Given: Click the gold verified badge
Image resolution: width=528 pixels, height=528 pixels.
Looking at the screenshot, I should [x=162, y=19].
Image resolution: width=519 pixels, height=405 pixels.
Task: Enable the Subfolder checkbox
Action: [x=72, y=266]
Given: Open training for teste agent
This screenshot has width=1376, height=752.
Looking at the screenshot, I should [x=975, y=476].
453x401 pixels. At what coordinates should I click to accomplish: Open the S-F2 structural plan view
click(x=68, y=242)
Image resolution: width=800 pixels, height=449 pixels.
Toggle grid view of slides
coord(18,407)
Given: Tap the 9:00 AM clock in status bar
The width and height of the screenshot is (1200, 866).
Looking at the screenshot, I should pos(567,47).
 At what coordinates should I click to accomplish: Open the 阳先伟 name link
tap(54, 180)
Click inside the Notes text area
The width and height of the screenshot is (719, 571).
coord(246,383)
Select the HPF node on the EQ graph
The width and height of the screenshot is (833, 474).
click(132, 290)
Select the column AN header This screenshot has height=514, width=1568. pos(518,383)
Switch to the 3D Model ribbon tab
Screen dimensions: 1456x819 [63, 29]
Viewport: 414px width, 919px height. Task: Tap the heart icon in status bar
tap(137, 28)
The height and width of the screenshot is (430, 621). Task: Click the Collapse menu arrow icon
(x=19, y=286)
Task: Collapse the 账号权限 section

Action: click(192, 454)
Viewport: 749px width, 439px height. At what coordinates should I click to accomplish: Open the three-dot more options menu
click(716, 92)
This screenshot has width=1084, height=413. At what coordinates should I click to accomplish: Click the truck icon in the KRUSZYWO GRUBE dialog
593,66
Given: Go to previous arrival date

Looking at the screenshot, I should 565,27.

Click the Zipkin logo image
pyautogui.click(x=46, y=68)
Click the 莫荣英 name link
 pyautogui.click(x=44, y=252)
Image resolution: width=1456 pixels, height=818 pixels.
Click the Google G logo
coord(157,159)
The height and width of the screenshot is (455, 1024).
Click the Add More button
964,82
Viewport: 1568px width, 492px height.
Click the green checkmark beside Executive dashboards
::::
OBIETTIVO: Nel tratto che va dalla riga contenente "Given: Go to previous arrival date" fino alla fine dei record, cambia "logo" in "icon". Riscrivi quelle righe senza modificare nient'altro.

RISULTATO:
Given: Go to previous arrival date

Looking at the screenshot, I should 565,27.

Click the Zipkin icon image
pyautogui.click(x=46, y=68)
Click the 莫荣英 name link
 pyautogui.click(x=44, y=252)
Image resolution: width=1456 pixels, height=818 pixels.
Click the Google G icon
coord(157,159)
The height and width of the screenshot is (455, 1024).
Click the Add More button
964,82
Viewport: 1568px width, 492px height.
Click the green checkmark beside Executive dashboards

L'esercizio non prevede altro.